Written exercise 1:
In the listing, from the start down to the line containing "pyautogui.click(x=267, y=226)", swap "hamburger" for "navigation" and rewrite those lines with everything else left as it is.
Written exercise 2:
Extend the review of afternoon tea at Cocoon Café and Lounge in Ha Noi from the point where it stops.

Article:
* Begin *

‘Cocooned’ for tea, staying for dinner
VietNamNet Bridge – We call it an qua or qua chieu – a snack between meals or afternoon snack.
It’s complicated: Bun cha nem gets a sophisticated presentation on heavy metal tray.
Every Vietnamese child has grown up with qua chieu in their kindergarten years. Many years ago, during times of economic hardship, a qua chieu could have been something as simple as half a banana.
As times changed and got better, the qua chieu tradition has continued, but the snacks have changed. Now, for the kids, it can be a choux à là crème with a small tetrapack of milk, or a slice of watermelon, or half a banana. And for the adults, it is an afternoon tea session, trying out small goodies between sips of tea.
The number of places we enjoy a really leisurely afternoon tea session has mushroomed over the years.
One of them opened just last month in a beautiful French villa at the corner of Yet Kieu and Nguyen Du Street in downtown Ha Noi.
As with the new wave of tea houses in town, Cocoon Café and Lounge seems to be a destination for the yuppies, young and professionally successful, who’ve spent time travelling or studying or living abroad, yet still feel themselves Vietnamese to the core.
We went to Cocoon for afternoon tea with cakes. The tea list was standard and good. The tea sets were all fine china, which was better. We chose red dried fruits and Camomile tea (VND98,000) and the black forest cake . The sour taste of the dried red fruits went well with the cake (VND33,000).
We learnt from a friend of a friend of a friend that the owner of this house also owned the Paris Deli Café and Restaurant, which serves the best millefeuilles, or Napoléon cakes in town.
Layered sweetness: The millefeuille, or Napoleon cake at Cocoon.
Cocoon’s millefeuilles (VND35,000) are smaller in size than the successful version at the Paris Deli. The cake display area was not as beautifully presented as we expected and the choices fell short of expectations, too.

* End *

Supplied entries:
* Begin *

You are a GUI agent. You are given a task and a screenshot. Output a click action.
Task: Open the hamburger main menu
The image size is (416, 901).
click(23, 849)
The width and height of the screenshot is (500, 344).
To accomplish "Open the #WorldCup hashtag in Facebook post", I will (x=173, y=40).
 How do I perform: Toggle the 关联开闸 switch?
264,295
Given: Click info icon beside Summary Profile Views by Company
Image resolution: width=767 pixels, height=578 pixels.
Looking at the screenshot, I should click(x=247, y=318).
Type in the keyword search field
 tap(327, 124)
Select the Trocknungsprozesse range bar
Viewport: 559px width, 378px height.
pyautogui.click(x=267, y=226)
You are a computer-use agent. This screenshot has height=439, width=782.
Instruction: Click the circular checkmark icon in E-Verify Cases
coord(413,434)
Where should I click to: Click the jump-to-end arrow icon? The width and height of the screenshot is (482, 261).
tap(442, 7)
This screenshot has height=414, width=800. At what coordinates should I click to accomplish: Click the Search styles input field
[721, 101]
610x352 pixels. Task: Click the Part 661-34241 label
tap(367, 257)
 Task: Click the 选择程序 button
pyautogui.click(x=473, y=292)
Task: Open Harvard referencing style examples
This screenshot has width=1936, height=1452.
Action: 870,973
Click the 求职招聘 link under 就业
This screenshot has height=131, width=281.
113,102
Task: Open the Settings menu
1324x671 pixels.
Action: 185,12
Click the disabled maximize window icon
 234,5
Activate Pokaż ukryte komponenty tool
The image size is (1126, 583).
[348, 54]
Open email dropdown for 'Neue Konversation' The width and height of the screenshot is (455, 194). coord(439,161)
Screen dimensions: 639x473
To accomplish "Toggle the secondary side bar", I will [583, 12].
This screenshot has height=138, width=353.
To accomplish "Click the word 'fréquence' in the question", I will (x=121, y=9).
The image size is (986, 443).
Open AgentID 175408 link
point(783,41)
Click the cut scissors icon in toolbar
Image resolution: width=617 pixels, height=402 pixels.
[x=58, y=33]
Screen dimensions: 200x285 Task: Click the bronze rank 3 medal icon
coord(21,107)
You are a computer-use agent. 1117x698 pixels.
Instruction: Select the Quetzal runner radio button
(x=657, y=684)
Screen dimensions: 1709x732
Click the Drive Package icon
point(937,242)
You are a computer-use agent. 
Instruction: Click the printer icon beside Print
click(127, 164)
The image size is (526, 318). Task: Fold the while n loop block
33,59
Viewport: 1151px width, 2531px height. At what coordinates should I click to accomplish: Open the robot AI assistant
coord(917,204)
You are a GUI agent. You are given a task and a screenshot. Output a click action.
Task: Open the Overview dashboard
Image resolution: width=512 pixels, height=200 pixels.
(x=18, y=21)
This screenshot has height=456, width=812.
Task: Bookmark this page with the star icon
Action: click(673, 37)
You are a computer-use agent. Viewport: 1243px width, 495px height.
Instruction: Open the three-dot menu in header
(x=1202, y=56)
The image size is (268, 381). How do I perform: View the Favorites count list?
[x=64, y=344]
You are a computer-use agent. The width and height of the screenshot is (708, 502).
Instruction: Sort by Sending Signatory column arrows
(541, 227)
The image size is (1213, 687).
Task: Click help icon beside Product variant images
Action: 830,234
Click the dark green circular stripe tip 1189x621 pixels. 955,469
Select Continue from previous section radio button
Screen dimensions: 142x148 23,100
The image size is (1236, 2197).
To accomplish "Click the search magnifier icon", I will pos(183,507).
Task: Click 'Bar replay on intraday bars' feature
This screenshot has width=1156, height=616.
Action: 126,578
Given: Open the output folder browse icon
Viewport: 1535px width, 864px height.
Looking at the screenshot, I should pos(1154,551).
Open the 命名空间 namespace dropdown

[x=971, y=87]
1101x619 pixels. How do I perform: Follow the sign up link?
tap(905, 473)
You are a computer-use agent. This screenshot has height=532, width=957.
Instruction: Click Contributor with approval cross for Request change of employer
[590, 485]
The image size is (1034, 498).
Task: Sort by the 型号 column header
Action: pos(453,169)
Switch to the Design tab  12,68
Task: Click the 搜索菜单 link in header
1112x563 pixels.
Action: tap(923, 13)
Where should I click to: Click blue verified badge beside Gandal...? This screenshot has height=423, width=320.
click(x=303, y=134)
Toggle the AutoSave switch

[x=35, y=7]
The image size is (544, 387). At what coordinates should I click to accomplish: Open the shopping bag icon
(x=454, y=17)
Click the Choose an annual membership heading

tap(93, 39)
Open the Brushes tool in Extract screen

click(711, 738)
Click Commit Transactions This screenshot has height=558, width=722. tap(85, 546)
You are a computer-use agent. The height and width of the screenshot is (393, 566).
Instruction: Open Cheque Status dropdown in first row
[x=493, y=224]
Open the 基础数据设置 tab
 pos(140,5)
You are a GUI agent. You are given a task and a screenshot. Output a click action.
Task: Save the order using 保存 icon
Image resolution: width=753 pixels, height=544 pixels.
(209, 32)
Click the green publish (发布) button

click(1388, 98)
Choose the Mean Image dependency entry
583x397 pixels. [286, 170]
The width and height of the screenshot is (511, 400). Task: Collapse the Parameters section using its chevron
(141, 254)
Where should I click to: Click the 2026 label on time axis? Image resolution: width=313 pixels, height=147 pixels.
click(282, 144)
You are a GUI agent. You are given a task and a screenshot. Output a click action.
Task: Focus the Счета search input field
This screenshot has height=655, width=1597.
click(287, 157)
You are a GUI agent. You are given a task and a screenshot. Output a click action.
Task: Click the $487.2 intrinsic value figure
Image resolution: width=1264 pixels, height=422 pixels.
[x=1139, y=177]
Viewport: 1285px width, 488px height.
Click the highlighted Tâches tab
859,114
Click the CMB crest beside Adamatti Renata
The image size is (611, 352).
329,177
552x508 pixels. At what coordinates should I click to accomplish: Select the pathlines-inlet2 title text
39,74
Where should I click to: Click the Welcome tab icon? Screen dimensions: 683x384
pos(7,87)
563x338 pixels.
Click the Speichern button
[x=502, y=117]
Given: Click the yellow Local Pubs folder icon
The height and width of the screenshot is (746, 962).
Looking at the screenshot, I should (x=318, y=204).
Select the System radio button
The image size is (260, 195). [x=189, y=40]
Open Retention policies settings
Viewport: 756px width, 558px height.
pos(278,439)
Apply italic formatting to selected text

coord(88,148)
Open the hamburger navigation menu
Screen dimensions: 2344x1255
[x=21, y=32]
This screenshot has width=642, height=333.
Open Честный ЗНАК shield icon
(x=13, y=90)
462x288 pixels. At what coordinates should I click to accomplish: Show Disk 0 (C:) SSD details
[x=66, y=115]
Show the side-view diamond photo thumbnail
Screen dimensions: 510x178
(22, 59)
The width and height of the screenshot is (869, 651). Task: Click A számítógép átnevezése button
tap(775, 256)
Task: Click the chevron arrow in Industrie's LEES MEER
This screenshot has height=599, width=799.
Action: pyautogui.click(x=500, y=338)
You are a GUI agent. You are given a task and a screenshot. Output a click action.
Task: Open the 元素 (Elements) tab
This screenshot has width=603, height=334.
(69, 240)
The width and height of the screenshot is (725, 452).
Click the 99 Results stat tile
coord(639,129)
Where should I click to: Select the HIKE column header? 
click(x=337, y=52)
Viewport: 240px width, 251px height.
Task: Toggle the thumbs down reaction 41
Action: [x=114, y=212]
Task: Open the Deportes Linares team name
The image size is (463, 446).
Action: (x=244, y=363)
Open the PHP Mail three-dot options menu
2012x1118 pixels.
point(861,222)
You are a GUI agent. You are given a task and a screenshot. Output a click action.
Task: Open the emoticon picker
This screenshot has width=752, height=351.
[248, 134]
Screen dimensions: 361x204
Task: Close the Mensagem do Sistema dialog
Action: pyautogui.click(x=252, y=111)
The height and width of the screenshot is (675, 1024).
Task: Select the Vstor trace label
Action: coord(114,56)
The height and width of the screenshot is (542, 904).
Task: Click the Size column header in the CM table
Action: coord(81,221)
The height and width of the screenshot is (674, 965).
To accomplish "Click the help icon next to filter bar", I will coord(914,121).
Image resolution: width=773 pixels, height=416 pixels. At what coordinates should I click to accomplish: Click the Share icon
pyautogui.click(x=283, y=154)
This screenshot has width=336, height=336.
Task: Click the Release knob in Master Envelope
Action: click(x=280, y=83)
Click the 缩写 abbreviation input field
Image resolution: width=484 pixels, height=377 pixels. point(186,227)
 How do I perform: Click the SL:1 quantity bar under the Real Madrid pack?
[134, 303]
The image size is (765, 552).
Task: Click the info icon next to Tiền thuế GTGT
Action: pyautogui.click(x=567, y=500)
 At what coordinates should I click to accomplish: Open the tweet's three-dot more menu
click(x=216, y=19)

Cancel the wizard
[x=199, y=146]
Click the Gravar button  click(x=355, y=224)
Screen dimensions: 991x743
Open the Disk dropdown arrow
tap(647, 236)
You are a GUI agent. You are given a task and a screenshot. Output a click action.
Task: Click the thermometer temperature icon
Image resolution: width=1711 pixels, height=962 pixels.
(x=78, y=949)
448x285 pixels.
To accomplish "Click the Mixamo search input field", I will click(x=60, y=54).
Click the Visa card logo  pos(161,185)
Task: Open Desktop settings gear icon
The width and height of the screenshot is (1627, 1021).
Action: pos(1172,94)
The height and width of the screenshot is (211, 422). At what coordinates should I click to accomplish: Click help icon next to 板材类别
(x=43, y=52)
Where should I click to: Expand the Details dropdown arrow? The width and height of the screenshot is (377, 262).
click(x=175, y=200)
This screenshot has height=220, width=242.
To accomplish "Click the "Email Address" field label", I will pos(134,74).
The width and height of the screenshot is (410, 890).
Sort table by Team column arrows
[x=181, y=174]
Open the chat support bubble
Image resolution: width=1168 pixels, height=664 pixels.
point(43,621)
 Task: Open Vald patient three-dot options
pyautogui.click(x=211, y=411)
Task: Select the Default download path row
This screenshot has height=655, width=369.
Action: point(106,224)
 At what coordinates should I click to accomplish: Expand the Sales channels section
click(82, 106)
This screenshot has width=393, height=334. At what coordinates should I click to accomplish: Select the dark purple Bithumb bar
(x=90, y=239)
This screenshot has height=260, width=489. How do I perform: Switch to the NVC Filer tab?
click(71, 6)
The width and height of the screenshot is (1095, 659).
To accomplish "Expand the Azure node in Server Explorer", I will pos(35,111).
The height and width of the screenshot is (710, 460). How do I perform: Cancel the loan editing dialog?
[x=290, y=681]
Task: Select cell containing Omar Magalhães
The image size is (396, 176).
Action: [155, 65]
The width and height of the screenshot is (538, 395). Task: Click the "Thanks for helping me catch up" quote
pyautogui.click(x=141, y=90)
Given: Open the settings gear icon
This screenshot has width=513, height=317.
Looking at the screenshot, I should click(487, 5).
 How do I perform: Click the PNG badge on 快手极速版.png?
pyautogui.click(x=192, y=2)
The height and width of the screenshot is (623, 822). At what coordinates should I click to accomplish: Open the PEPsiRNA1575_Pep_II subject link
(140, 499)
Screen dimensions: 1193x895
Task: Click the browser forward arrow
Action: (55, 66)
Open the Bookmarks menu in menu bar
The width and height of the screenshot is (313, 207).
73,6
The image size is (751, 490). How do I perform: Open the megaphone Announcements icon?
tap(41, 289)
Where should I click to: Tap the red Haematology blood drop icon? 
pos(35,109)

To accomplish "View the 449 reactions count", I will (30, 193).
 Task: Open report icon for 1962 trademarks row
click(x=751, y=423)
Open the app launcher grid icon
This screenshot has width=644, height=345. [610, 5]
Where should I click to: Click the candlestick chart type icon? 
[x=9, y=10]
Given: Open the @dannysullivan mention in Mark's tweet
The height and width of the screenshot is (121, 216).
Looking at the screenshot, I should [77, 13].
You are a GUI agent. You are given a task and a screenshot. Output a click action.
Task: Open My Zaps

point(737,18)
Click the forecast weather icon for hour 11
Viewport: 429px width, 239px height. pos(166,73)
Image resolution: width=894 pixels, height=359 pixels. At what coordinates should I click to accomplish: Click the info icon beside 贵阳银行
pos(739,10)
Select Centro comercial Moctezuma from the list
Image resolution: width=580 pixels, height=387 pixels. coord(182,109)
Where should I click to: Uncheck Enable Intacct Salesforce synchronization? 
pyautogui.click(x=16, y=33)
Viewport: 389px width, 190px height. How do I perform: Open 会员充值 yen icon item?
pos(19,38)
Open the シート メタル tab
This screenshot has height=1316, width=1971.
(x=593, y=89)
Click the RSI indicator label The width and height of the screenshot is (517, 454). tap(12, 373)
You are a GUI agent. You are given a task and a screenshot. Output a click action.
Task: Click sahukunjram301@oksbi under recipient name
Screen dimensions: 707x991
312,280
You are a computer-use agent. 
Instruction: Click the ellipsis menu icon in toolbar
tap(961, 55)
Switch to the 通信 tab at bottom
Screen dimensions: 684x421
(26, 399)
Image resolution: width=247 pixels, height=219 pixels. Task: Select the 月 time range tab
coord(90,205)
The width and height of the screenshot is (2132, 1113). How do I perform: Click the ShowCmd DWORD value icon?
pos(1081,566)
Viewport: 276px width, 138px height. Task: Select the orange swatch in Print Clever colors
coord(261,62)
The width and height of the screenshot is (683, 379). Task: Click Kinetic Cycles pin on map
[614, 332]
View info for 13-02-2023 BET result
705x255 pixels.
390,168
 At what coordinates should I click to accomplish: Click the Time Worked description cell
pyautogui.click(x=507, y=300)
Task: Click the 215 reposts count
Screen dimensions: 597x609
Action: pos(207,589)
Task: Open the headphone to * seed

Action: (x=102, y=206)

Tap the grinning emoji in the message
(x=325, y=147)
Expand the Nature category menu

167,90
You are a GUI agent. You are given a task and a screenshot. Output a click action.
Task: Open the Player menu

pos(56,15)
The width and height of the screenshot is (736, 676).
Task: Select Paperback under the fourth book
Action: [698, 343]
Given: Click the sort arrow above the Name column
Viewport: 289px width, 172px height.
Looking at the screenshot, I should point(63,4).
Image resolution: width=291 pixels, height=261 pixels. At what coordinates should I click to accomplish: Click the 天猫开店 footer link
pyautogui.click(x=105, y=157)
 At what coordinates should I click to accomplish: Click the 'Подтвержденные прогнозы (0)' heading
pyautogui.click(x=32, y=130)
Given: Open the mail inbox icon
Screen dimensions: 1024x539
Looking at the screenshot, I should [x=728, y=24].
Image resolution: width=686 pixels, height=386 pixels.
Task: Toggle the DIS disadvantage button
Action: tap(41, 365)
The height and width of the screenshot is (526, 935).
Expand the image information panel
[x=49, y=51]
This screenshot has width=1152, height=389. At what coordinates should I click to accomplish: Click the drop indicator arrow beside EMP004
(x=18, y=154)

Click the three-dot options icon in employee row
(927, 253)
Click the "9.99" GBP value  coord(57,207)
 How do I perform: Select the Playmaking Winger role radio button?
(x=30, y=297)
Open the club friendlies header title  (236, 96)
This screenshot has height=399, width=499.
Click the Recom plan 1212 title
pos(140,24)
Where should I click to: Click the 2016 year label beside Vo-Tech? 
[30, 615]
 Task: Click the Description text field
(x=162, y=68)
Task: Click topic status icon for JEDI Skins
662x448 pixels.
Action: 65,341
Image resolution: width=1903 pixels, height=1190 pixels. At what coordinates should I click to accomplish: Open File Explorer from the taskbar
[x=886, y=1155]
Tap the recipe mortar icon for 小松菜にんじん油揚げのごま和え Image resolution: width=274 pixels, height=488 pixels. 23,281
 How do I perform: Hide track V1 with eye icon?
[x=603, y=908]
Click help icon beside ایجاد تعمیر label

* End *

Task result 1:
You are a GUI agent. You are given a task and a screenshot. Output a click action.
Task: Open the navigation main menu
The image size is (416, 901).
click(23, 849)
The width and height of the screenshot is (500, 344).
To accomplish "Open the #WorldCup hashtag in Facebook post", I will (x=173, y=40).
 How do I perform: Toggle the 关联开闸 switch?
264,295
Given: Click info icon beside Summary Profile Views by Company
Image resolution: width=767 pixels, height=578 pixels.
Looking at the screenshot, I should click(x=247, y=318).
Type in the keyword search field
 tap(327, 124)
Select the Trocknungsprozesse range bar
Viewport: 559px width, 378px height.
pyautogui.click(x=267, y=226)

Task result 2:
(We later learned that it was fully packed during the days it opened after Tết holidays, so it wasn’t in the best shape possible).
The décor was more impressive, with a large white urn collection catching the eye. The lighting was very good and the staircase thickly carpeted. The service was perfect as the staff and manager were excellent. All we had to do was start turning our heads, and an attentive staff came right up. Perfect service.
Cocoon also has a selection of Vietnamese and Western dining dishes. We went in for tea and ended up staying for so long that we ordered dinner as well. We tried the bun cha nem, BBQ pork with fresh rice vermicelli and herbs (VND108,000), bun thang, assorted chicken soup with fresh vermicelli (VND98,000) and bun rieu cua, rice paddy crab soup with fresh vermicelli (VND98,000).
Bun cha nem was very nicely presented. I liked the spring rolls, but the grilled meat balls were not warm enough though they were served on a little flame. It was quite good overall. Bun rieu was also above average, but was not especially impressive.
On my second time visiting Cocoon, I ordered bun thang, but this was not very good, to be honest. The soup, which should be burning hot, was not.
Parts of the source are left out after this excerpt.